マイクロサービスの利点は、何もせずに手に入るものではありません。 マイクロサービス アーキテクチャに着手する前に考慮すべき課題の一部を示します。

  • 複雑さ。 マイクロサービス アプリケーションは、同等のモノリシック アプリケーションよりも多くの動的パーツで構成されています。 各サービスはより単純ですが、システム全体としてはより複雑です。

  • 開発とテスト。 他の依存サービスに依存する小さいサービスを作成するには、従来のモノリシックまたは階層化アプリケーションを作成するのとは異なるアプローチが求められます。 既存のツールは、サービスの依存関係を処理するように設計されているとは限りません。 サービス間の境界にまたがってリファクタリングを行うことは困難です。 また、アプリケーションの進化が早い場合は特に、サービスの依存関係をテストすることは困難です。

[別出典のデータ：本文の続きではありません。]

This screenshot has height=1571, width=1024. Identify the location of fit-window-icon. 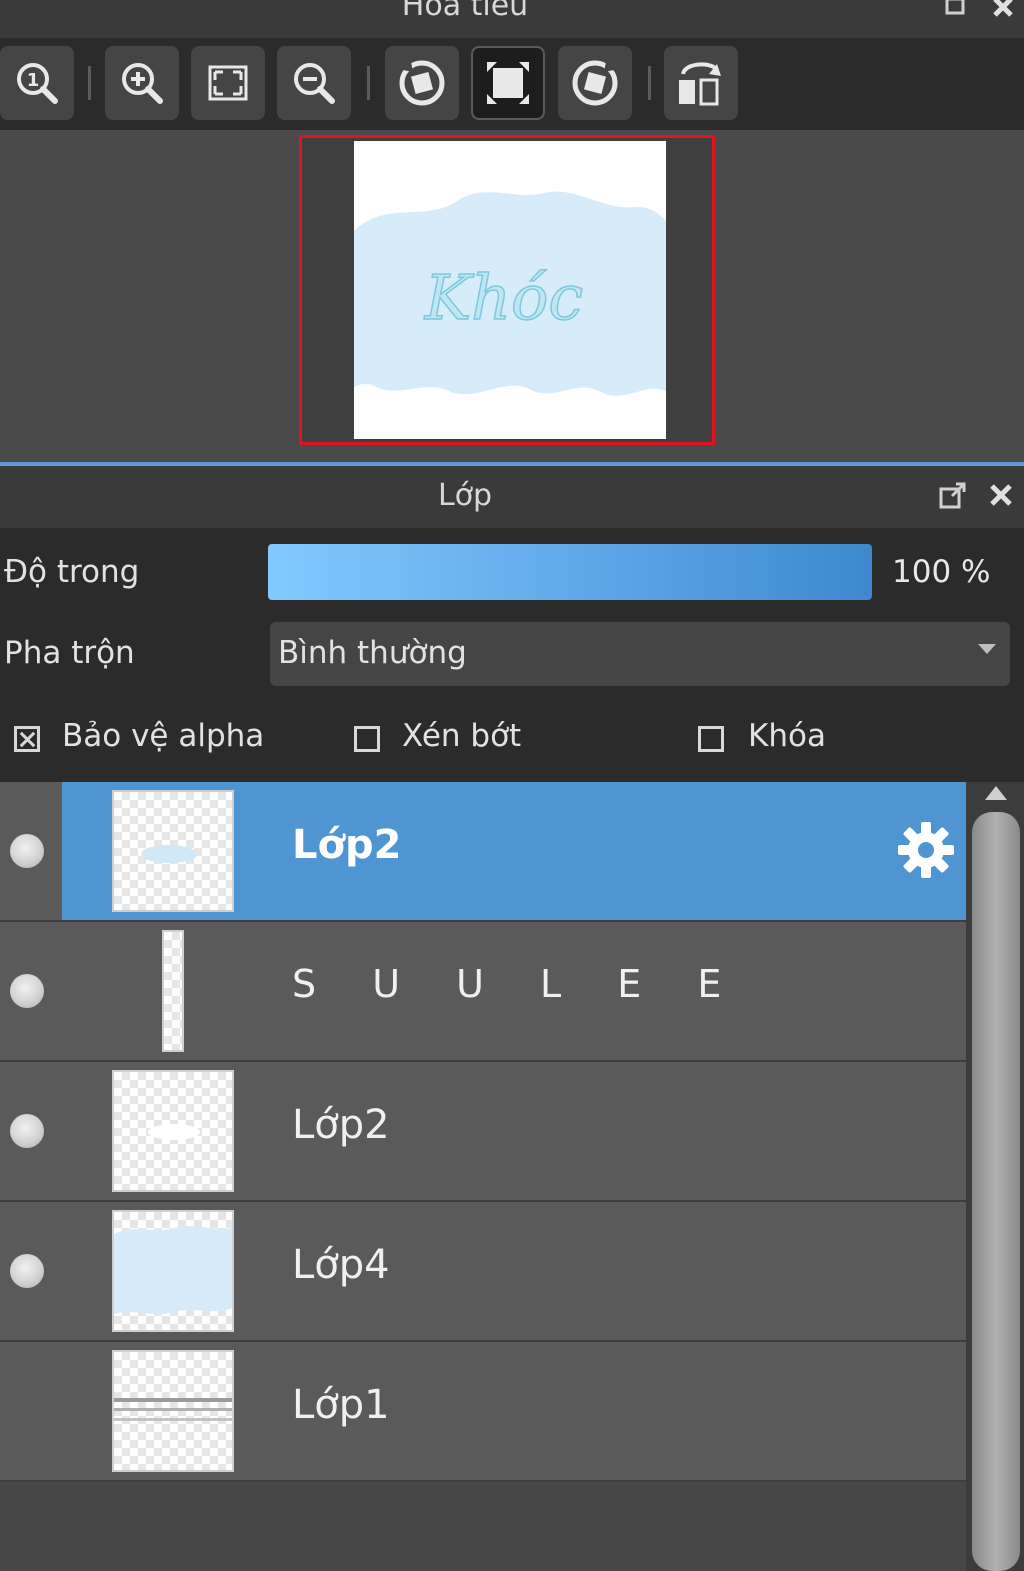
(508, 83).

  • ガバナンスの欠如。 マイクロサービスを構築する際に分散アプローチをとることにはメリットがありますが、問題が発生しやすくもなります。 多くの異なる言語やフレームワークを使用するために、アプリケーションの維持が難しくなることがあります。 プロジェクト全体に適用される標準を導入する方が役立ち、チームの柔軟性を過度に制限せずに済むということもあります。 これは特に、ログ記録などの横断的な機能に適用されます。

  • ネットワークの輻輳と待機時間。 多くの小さく細分化されたサービスを使用すると、よりインタラクティブな通信が可能になります。 また、サービスの依存関係のチェーンが長すぎる (サービス A が B を呼び出し、その B が C を呼び出すなどの) 場合、追加される待機時間が問題になることがあります。 API は慎重に設計する必要があります。 過度な呼び出しが必要な API は避け、シリアル化形式について検討し、キューベースの負荷平準化など、非同期通信パターンを使用する場所を探してください。

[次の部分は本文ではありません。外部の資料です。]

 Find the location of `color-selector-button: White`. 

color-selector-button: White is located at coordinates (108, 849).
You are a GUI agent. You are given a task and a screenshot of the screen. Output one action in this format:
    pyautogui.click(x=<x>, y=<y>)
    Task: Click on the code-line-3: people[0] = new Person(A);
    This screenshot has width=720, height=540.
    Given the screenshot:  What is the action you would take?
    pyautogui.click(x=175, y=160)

  • データ整合性。 独自のデータを永続化する各マイクロサービスを使用します。 結果として、データの整合性をとることが難しくなることがあります。 可能であれば、最終的な整合性を優先します。

  • 管理。 マイクロサービスを成功させるには、成熟した DevOps カルチャが必要です。 サービス間で相互に関連付けられたログを記録することは難しい場合があります。 通常、ログ記録は単一のユーザー操作を要求するために複数のサービスの呼び出しを関連付ける必要があります。

  • バージョン管理。 サービスの更新プログラムは、依存しているサービスを中断してはいけません。 複数のサービスが特定の時点で更新される場合があるため、慎重に設計しないと下位互換性または上位互換性に問題が生じる可能性があります。

  • スキル セット。 マイクロサービスは高度な分散システムです。 成功のために必要なスキルと経験がチームにあるかどうかを慎重に評価してください。

マイクロサービス アーキテクチャの構築プロセス

ここに記載されている記事では、マイクロサービス アーキテクチャを設計、構築、運用するための構造手法を説明しています。

ドメイン分析。 マイクロサービスの設計時によくあるいくつかの問題を回避するために、ドメイン分析を使用してマイクロサービス境界を定義します。 次の手順に従います。

  1. ドメイン分析を使用したマイクロサービスのモデル化
  2. 戦術的 DDD を使用したマイクロサービスの設計
  3. マイクロサービス境界の特定

サービスの設計。 マイクロサービスには、アプリケーションを設計およびビルドするのためのさまざまなアプローチが必要です。 詳細については、「マイクロサービス アーキテクチャの設計」を参照してください。

運用環境における運用。 マイクロサービス アーキテクチャは分散しているため、デプロイと監視のための堅牢な運用が必要です。